MR: Il fatto che venissimo da due anni di Covid di totale immobilismo, anche del mondo della musica, ce l’ha fatto godere ancora di più. Ormai, tuttavia, nel 2023 il disco è forse puramente un feticcio per noi musicisti, una formalità. Quello che ci ha gratificati di più è stato aver trovato una realtà che ci permettesse di pubblicare la nostra musica. Poi siamo riusciti ad inanellare un bel tour da una trentina di date: sono queste cose a darmi soddisfazione.

FR: Ciò non è successo perché avessimo dei numeri incredibili su Spotify o partecipato ad Amici. Noi prima della Mescal non avevamo niente se non i nostri pezzi. Quindi, pensare che qualcuno si innamori così tanto dei pezzi tanto da investire su di noi è stata la soddisfazione più grande. Non avevamo mai avuto una persona che avesse creduto così tanto in noi come ha fatto il nostro produttore Marco Carnesecchi.
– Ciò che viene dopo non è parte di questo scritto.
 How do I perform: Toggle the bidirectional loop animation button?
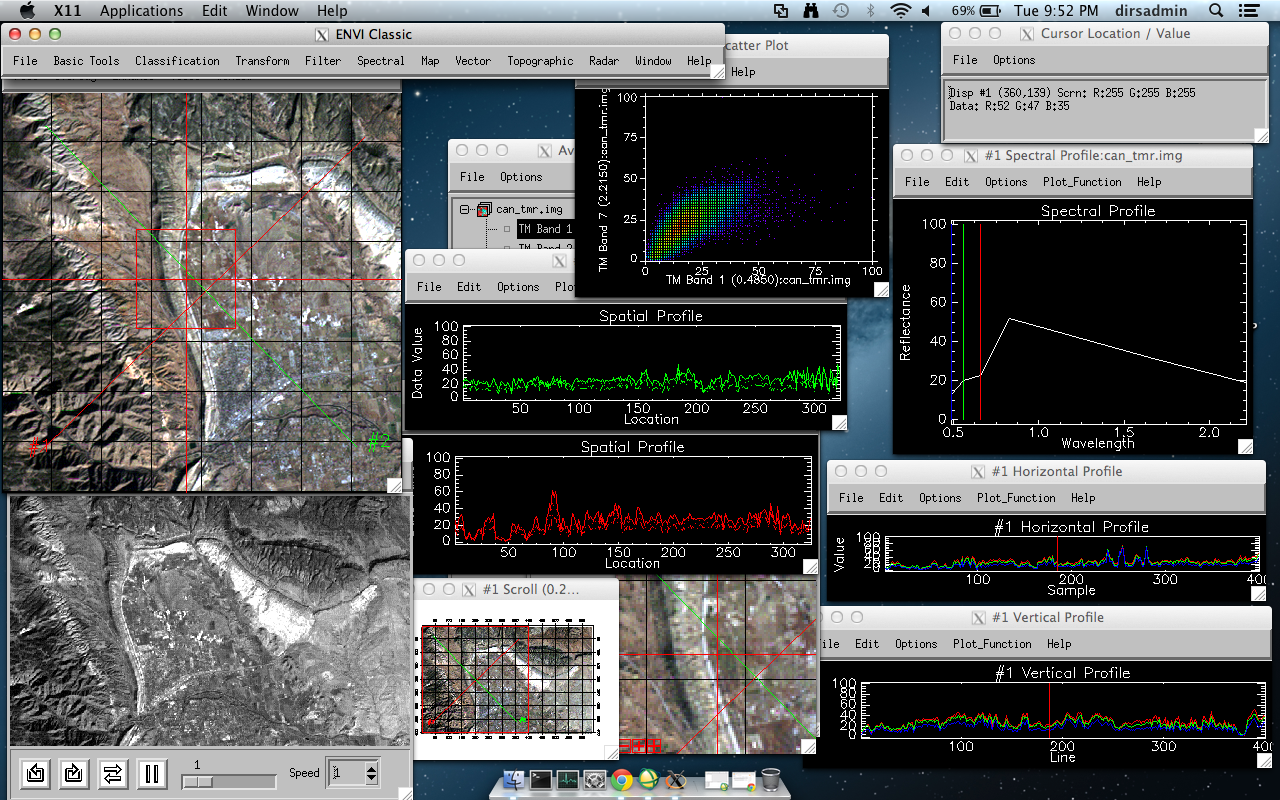(113, 773)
Raccontateci la genesi di Sponsor:

MR: È un pezzo a cui io tengo molto, perché è uno di quelli che quando li scrivi e arrivi in fondo ne sei contento, nonostante sia un pezzo pesante mi serviva scriverlo. Ha anche determinato l’arrangiamento del disco: volevamo un suono bello caldo per il singolo, quindi, provammo a registrarlo in presa diretta. Poi ci abbiamo preso gusto invece e abbiamo registrato tutto il disco in questa maniera. Sponsor ha subito molte volte molti cambiamenti, perché prima era più simile ai lavori dei CSI, però poi ci sembrava troppo pesante, quindi, l’abbiamo fatta un pochino più frizzante.

FR: Siamo passati dai CSI agli ABBA in un attimo (ride).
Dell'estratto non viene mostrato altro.